(The input begins)

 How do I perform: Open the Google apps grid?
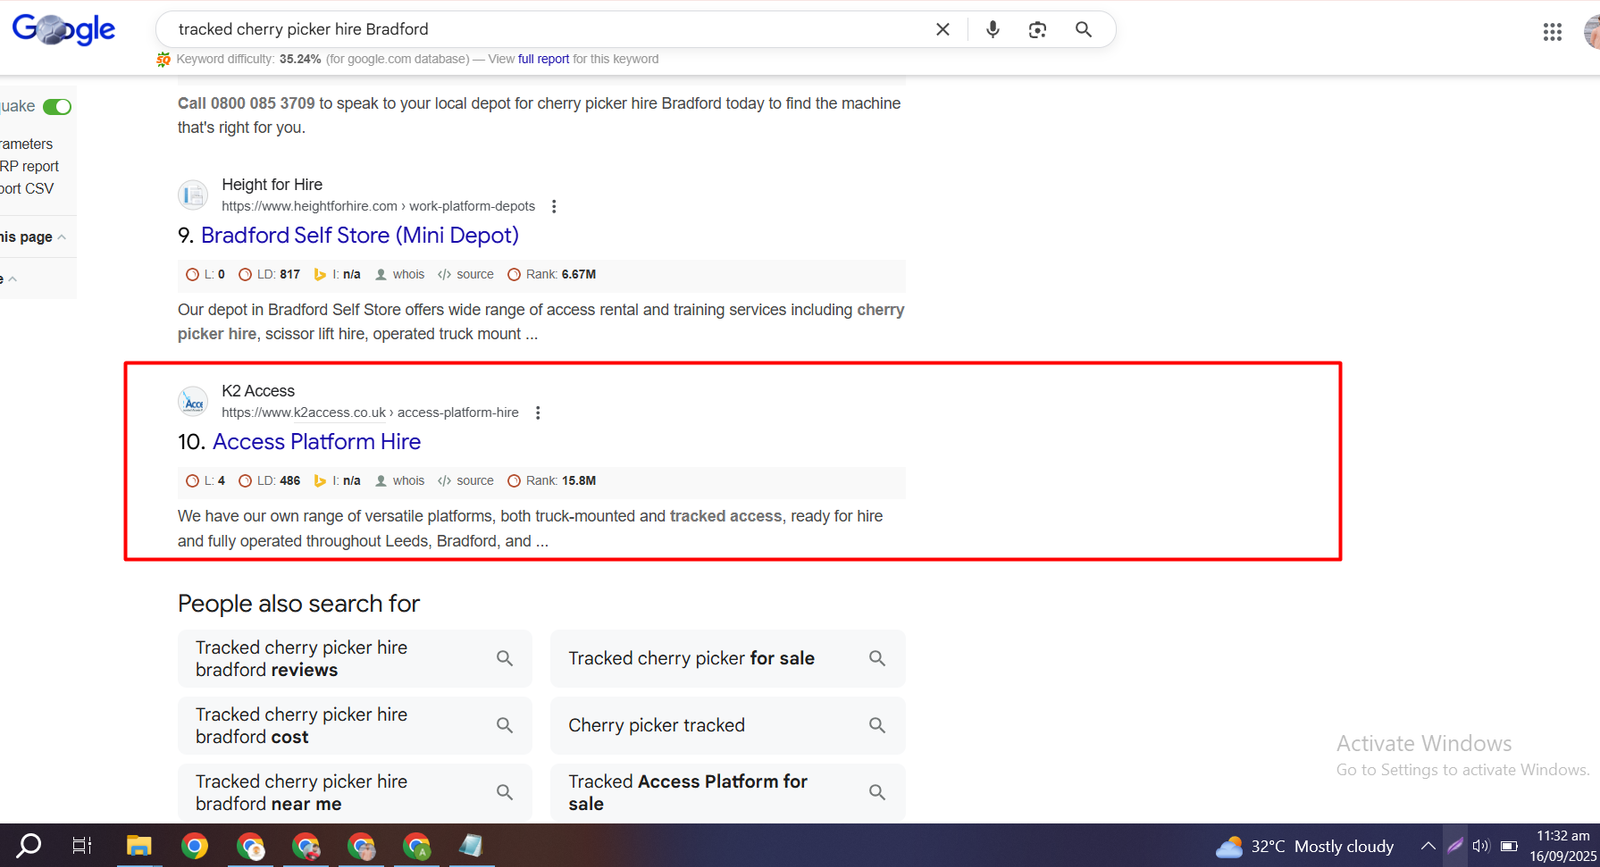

(The input ends)
(The input begins)

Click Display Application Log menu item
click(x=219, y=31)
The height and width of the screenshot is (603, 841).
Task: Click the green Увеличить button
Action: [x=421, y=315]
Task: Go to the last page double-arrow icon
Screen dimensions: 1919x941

(The input ends)

• What you will do:
Referring to the material above, set down exactly the lines between the line with "Task: Go to the last page double-arrow icon" and the line with "Screen dimensions: 1919x941", inclusive, and no other lines.

• Answer space:
Task: Go to the last page double-arrow icon
Screen dimensions: 1919x941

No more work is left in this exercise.